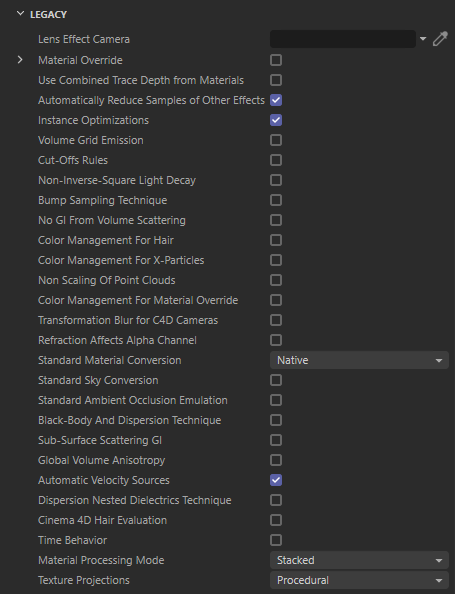Enable Refraction Affects Alpha Channel
This screenshot has width=455, height=594.
[276, 340]
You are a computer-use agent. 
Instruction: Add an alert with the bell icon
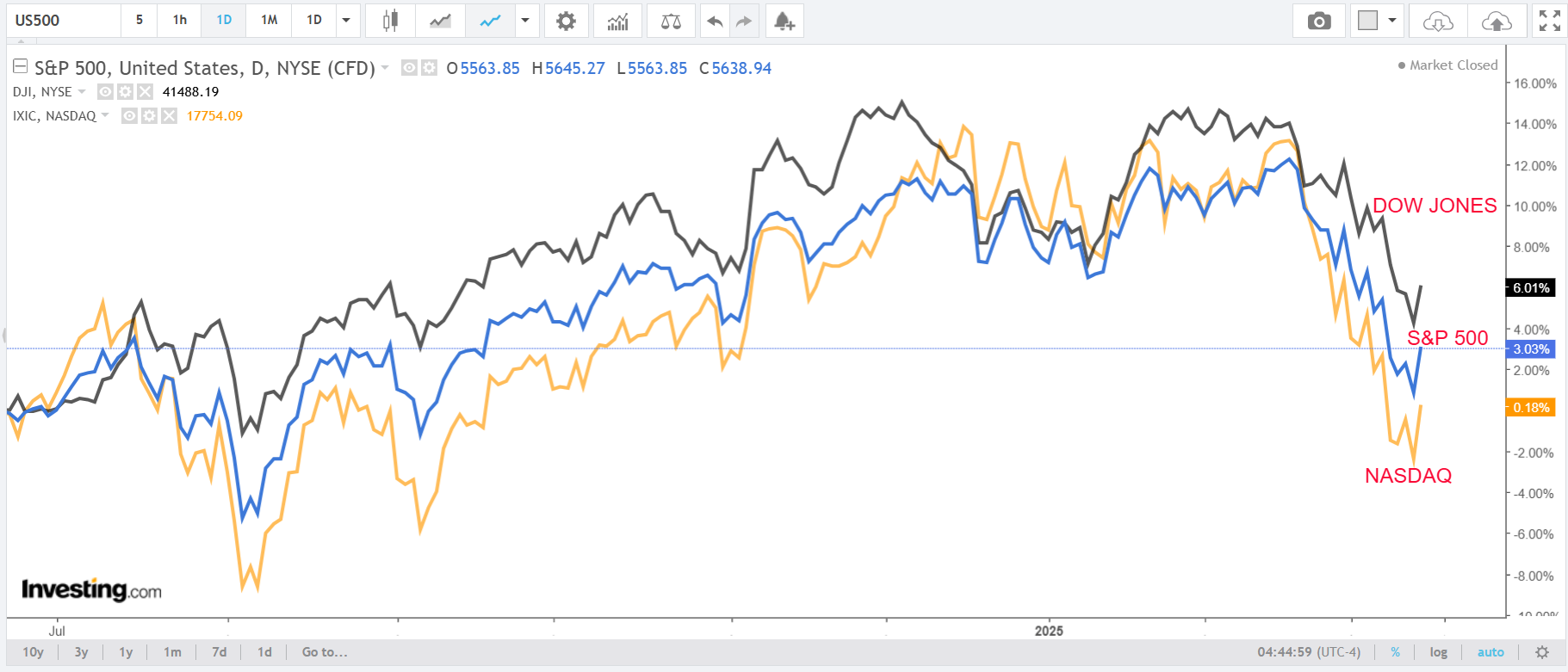[x=784, y=21]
──────────────────────────────
TASK OBJECTIVE: A faithful copy is needed of the lines from the one containing "You are a computer-use agent." through the last line of the data above, with pictures left out.

WRITTEN RESPONSE:
You are a computer-use agent. 
Instruction: Add an alert with the bell icon
[x=784, y=21]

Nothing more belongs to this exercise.